Ameliorating the unavoidable stress around these issues requires that we as leaders across institutions commit to a shared responsibility through a robust and coordinated response to the unprecedented pressures of these pandemics. While the economic fallout of the COVID-19 pandemic continues to increase, we must focus on the needs of our people. Indeed, it is in the interests of our health care systems to consider the wellness of faculty and trainees, as we all work together not only to battle COVID-19 but also to overcome the longer-term systemic injustices we face.

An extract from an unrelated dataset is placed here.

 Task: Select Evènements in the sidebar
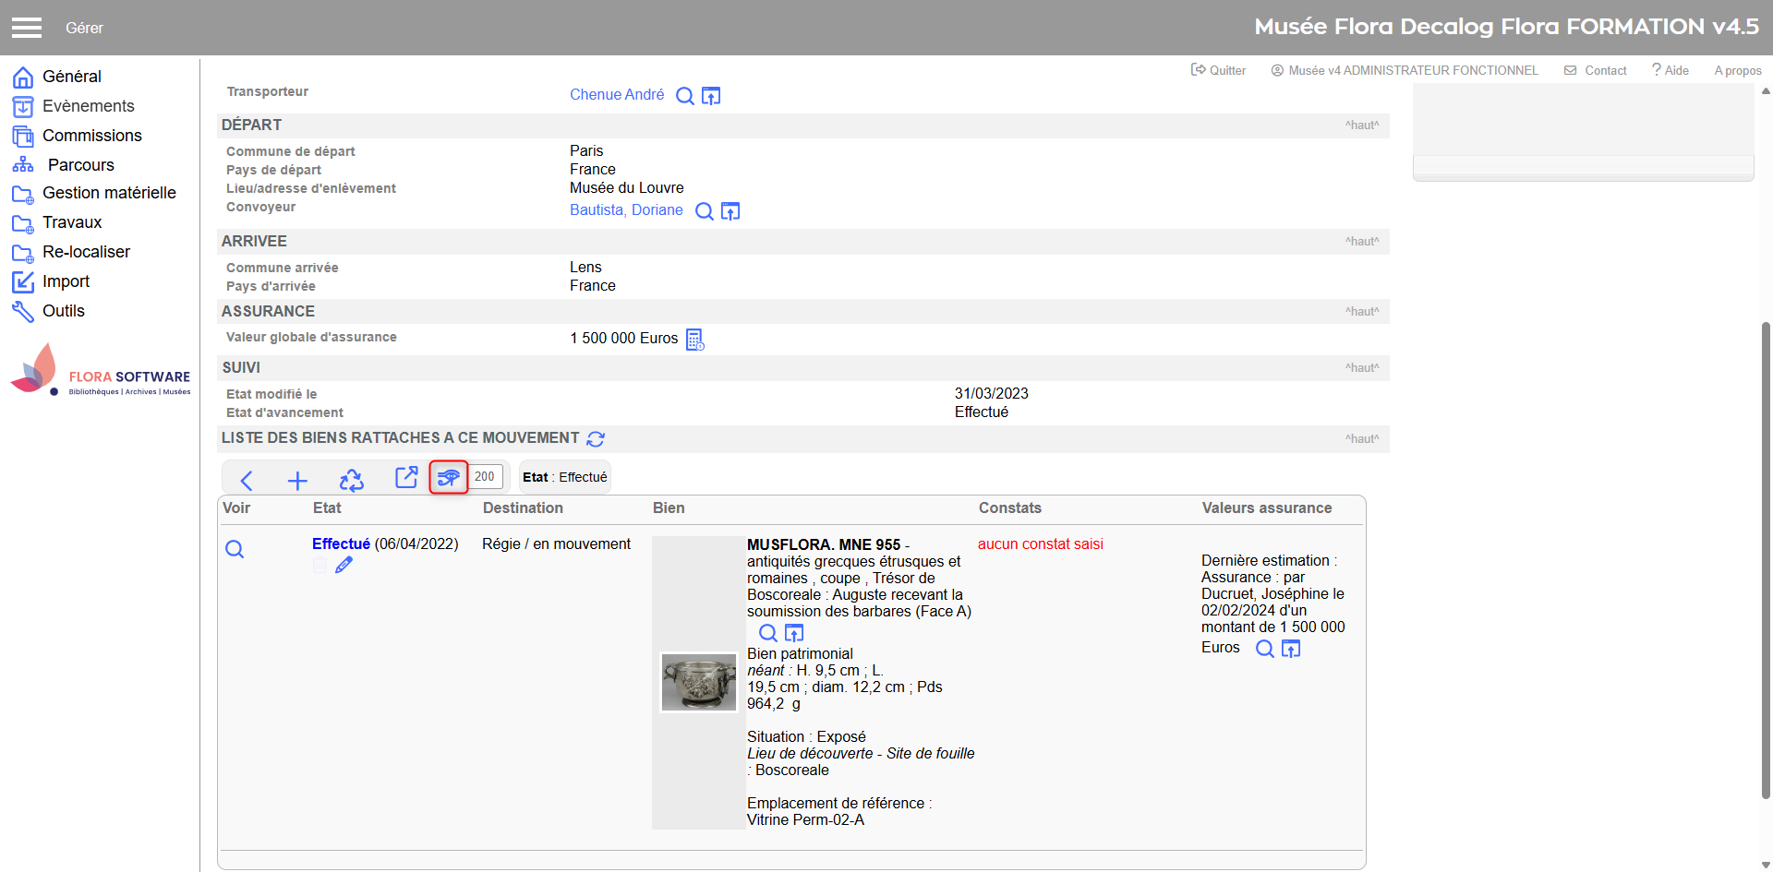click(88, 106)
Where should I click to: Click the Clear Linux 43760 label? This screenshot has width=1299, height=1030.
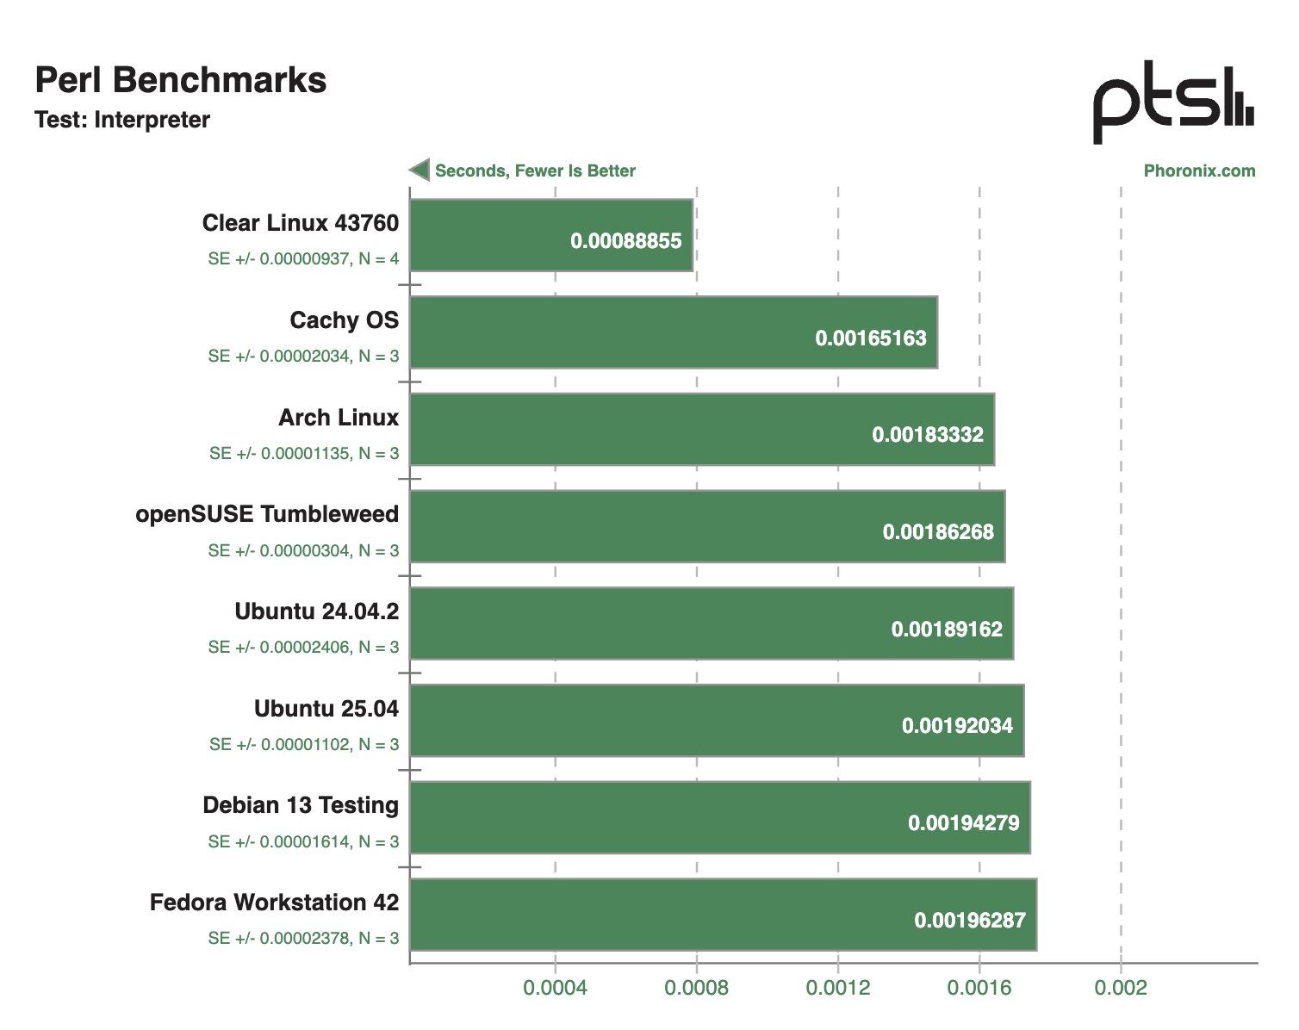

Watching the truly heroic efforts of health care professionals during the COVID-19 crisis brings to light the “inherent humanitarianism” of the medical profession. 22 Indeed, the role of the doctor and other health care professionals practicing medical professionalism is to “improve outcomes and counter our vulnerability to the unseen biases we all harbor.” While organizations often consider these values as beneficial in prosperous times, the critical and foundational nature of these efforts to our mission is revealed in times of distress. Now is our time to cultivate resilience and wellness through a renewed commitment to cultures of respect, diversity, and inclusion. This commitment is urgently needed to support and sustain the health care workforce and maintain our outstanding health care systems for future generations.